Donald Trump has been jubilant over the US supreme court’s decision to consider his presidential immunity claim in the federal election interference case in Washington, especially as he has been told by his team that it could mean there might not be a verdict before the 2024 election, people close to him said.
The former US president has hoped for months that the trial itself might not occur before November, after his lawyers managed to put the case on hold and scored an extended delay while his immunity appeal worked its way through the US court of appeals for the DC circuit.
But Trump was buoyed last week by the supreme court’s move on Wednesday – he has raised it repeatedly every day since – after his lawyers suggested even if the trial does occur before the 2024 election, a jury might not return a verdict before voters decide whether to give him a second term.
The Trump campaign has long been tracking how a conviction in the four criminal cases Trump faces – the New York hush-money case, the Florida classified documents case, the Washington election case and the Georgia election case – might play with undecided voters.
The fact that there might not be a verdict in the case brought by the special counsel Jack Smith is potentially significant for his electoral prospects because internal and public polling has indicated a conviction in any of his criminal trials could be fatal for his campaign.
In a recent Bloomberg/Morning Consult poll of seven critical swing states, for instance, as many as half of voters said they would be very unwilling or somewhat unwilling to vote for Trump if he was convicted in any one of the criminal cases.
But while the Trump campaign has long been confident that they will be effective in downplaying the hush-money case by conflating it with his recent civil fraud case brought by the New York attorney general, they have struggled to come up with a messaging plan for the federal election case.
As recently as last week, Trump advisers privately conceded they were mostly stuck with claiming it was a political prosecution and trying to say the Washington jury pool skewed Democratic, a strategy that might work for Maga voters but not independents, a person familiar with the matter said.
The supreme court may have solved his problem.
The nation’s highest court on Wednesday set oral arguments in the presidential immunity claim for the week of 22 April, meaning that even if the justices ruled expeditiously by the middle of May, the probability of a trial concluding before the election has become slim.
That is because Trump has 88 days, or roughly three months, left on the clock to prepare his trial defense – the clock paused when Trump appealed his immunity claim to the DC circuit on 8 December – given the now-scrapped trial date was 4 March.
The trial itself is expected to take another three months.
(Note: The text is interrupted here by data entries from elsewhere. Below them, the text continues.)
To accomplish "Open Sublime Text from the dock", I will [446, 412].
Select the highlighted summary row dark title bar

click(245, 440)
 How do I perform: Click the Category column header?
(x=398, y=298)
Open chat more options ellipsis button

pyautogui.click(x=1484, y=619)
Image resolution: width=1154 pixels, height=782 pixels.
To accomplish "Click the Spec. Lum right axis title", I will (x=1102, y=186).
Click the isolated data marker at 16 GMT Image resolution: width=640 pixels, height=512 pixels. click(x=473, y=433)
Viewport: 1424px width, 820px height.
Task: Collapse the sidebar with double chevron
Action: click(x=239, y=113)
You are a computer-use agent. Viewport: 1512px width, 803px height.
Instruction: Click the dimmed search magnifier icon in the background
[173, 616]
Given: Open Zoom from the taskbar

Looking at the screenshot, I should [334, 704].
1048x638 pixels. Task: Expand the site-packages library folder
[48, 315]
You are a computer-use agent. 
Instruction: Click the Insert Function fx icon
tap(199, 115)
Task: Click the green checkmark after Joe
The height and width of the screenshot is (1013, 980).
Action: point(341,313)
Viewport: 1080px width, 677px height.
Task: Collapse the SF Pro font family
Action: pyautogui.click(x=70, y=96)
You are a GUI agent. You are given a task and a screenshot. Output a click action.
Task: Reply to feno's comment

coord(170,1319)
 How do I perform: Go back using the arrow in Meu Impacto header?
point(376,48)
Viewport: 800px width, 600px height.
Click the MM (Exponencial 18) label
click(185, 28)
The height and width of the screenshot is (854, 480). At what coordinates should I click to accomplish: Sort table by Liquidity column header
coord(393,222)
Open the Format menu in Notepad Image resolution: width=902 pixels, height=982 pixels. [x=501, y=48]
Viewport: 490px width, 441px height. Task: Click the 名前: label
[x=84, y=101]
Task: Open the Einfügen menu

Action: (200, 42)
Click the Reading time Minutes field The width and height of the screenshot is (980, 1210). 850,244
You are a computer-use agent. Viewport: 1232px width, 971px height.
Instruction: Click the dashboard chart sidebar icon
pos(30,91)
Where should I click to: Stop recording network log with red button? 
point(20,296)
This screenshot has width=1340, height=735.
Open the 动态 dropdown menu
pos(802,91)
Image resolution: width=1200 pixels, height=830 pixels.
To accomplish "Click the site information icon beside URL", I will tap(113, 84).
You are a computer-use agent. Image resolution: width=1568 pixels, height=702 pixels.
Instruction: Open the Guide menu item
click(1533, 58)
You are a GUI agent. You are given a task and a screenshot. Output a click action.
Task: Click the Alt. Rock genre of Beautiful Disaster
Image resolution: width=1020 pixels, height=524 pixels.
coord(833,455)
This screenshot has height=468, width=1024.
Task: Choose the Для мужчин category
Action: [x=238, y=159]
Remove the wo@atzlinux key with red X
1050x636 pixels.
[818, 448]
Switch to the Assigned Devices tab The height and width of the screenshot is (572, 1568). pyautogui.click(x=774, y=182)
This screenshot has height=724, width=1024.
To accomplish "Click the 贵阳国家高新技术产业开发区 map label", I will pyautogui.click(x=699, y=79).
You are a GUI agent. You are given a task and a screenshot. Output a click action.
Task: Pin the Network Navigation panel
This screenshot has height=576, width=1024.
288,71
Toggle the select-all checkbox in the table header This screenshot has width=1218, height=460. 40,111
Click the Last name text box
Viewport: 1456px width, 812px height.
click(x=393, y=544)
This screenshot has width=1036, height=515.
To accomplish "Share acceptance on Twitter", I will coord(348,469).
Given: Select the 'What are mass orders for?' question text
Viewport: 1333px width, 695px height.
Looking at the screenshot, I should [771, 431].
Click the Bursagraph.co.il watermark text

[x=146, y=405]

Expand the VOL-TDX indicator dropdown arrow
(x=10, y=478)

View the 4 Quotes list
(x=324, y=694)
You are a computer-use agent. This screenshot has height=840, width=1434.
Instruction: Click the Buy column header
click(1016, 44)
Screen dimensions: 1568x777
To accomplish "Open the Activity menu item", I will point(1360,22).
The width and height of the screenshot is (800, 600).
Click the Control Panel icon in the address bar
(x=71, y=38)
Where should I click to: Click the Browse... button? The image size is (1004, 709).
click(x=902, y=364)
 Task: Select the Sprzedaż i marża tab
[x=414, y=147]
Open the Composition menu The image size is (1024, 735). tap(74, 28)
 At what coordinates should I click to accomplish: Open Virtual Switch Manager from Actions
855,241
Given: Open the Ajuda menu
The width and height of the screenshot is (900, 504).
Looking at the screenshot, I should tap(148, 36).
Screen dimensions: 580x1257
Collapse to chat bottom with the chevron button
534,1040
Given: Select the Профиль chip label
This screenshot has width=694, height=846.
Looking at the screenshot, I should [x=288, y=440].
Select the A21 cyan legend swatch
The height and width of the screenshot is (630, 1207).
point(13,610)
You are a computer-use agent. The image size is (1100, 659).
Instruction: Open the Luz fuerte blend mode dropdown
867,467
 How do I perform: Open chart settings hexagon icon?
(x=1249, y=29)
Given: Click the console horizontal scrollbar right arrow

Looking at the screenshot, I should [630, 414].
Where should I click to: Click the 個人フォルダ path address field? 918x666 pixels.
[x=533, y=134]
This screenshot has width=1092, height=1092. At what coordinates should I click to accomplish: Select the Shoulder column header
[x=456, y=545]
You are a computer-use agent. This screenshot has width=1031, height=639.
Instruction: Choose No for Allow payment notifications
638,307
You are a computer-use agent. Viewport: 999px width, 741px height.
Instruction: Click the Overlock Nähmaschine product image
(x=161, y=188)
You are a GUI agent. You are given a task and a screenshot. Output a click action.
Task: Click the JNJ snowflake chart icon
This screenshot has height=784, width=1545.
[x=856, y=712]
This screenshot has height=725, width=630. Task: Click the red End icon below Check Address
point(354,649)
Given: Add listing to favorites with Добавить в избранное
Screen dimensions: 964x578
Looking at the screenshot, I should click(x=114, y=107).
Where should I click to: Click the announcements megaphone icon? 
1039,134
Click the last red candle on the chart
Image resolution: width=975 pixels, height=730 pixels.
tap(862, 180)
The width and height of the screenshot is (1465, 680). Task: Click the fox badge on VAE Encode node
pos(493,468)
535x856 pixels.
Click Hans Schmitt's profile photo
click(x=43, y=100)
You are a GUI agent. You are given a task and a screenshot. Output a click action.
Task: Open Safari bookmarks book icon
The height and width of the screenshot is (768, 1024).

Prosecutors estimated their case in chief would take between four to six weeks, Trump’s defense could take another four weeks, jury selection could take at least a week, and deliberation might take another week: roughly 12 weeks.
In the best-case scenario for the special counsel, if the supreme court were to reject Trump’s immunity claim in May, that would pave the way for a trial to start in August, and a verdict by November – potentially going just beyond election day.
In the worst-case scenario for the special counsel, the supreme court takes longer to issue a decision, perhaps at the end of its term in July, then even though a trial could still start before election day, a verdict might not come until months after the election.